Joan, June 13 at 1:23 pm,

(Quotes)

“I have noted that the 11 precepts of Jesus’ ministry are love, peace, forgiveness, compassion, humility, patience, charity, selflessness, service, justice and truth.” —Maani, June 13 at 3:03 am

“Your post contains a number of attributes that are a part of the “standards of morality” for Christianity.

How do the “Standards of Christian Morality” you have indicated in your post compare morally with the following list of Christian moral practices:

1)  The Divine Right of Kings represented as
  God’s Divine Will,

2)  Laissez-Nous-Faire Privatized Capitalism
  represented as God’s Divine Will,

3)  Fascist Governance represented as God’s
  Divine Will,

4)  Manifest Destiny represented and enforced
  as God’s Divine Will,

5)  Right-Wing EXTREMIST Evangelical Christian
  Fascist Religious Movement’s representation
  of God’s Divine Will as their
  authority,

6)  Christian Prosperity Gospel represented as
  God’s Divine Will,

7)  Genocidal history of Christianity performed as
  God’s Divine Will, and

8)  Thomas Malthus’ Law of Population that
  underpins Privatized Capitalism represented
  as God’s Divine Will.

Would you say that the eight examples I have given are moral examples of Christianity or immoral examples of the Christian Standards of Morality indicated in your post?” —ThomasG June 13 at 12:15 pm

(End of Quotes)

Again, you are making a false comparison between individual Christians and Christianity as a Fascist Movement.
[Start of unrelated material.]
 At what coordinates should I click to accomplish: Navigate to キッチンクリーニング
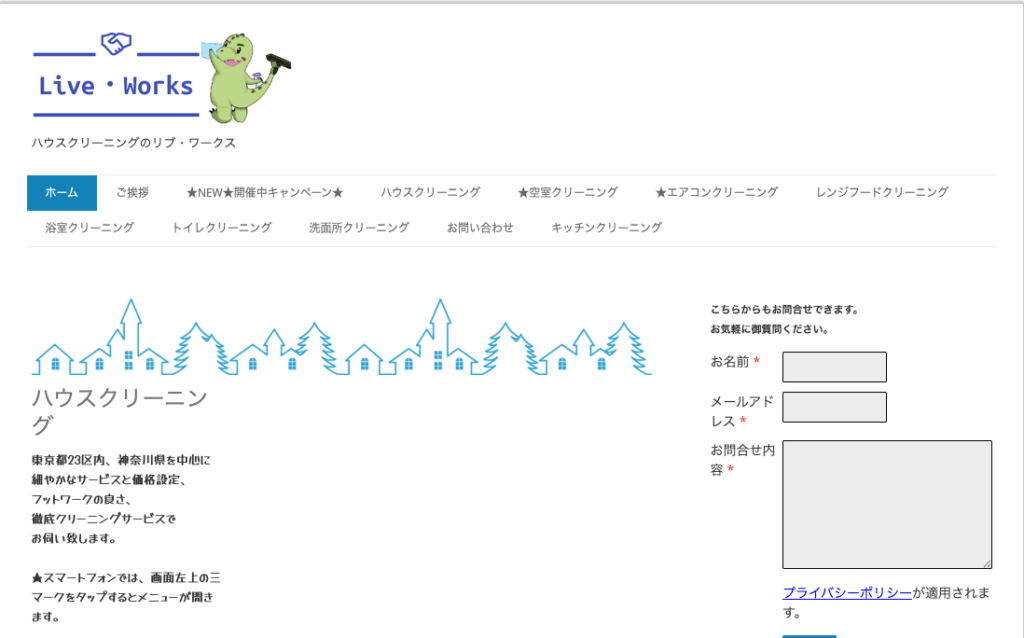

As an individual, a Christian may disregard the standards of morality of Christian moral doctrine and, although to do so is immoral, it would have little effect on society; but, when a Christian Fascist Movement and the Right-Wing Conservative EXTREMIST Movement intentionally disregard the standards of morality of Christian moral doctrine and preach immorality in the Right-Wing Media Echo Chamber and the pulpits of the Evangelical Christian Churches as Christian standards of moral doctrine in order to lead Christians to follow immorality, as morality, that is another matter, and as I have previously said, this type of a comparison is a false comparison.

If Christians as a group equivocate and reject their own moral standards as indicated in the Bible, Christians that do so, as a group, are by so doing accepting immorality as the NEW moral standard of Christianity.

For my part I have no difficulty at all with acknowledging that by my own acceptance and glorification of my own moral standards that I would be immoral if I behaved contrary to those moral standards.  For my part, I also think that the moral standards of the Bible are good standards of morality, and I can easily accept without equivocation that, to the degree that I behave contrary to the Christian Standards of Morality, that I am an immoral person.

Why is that Christians, to the degree that they are immoral, according to their own standards of morality, do not admit their own immorality and try to be more moral than, in fact, they are?

Why do Christians behave as a group in the same manner as on this blog and try to equivocate their way out of their own immorality, rather than to make an effort to be moral, according to their own Christian standards of morality?

Immorality being preached as morality in the Right-Wing Media Echo-Chamber and in the churches of the Evangelical Christian Movement is not a personal thing.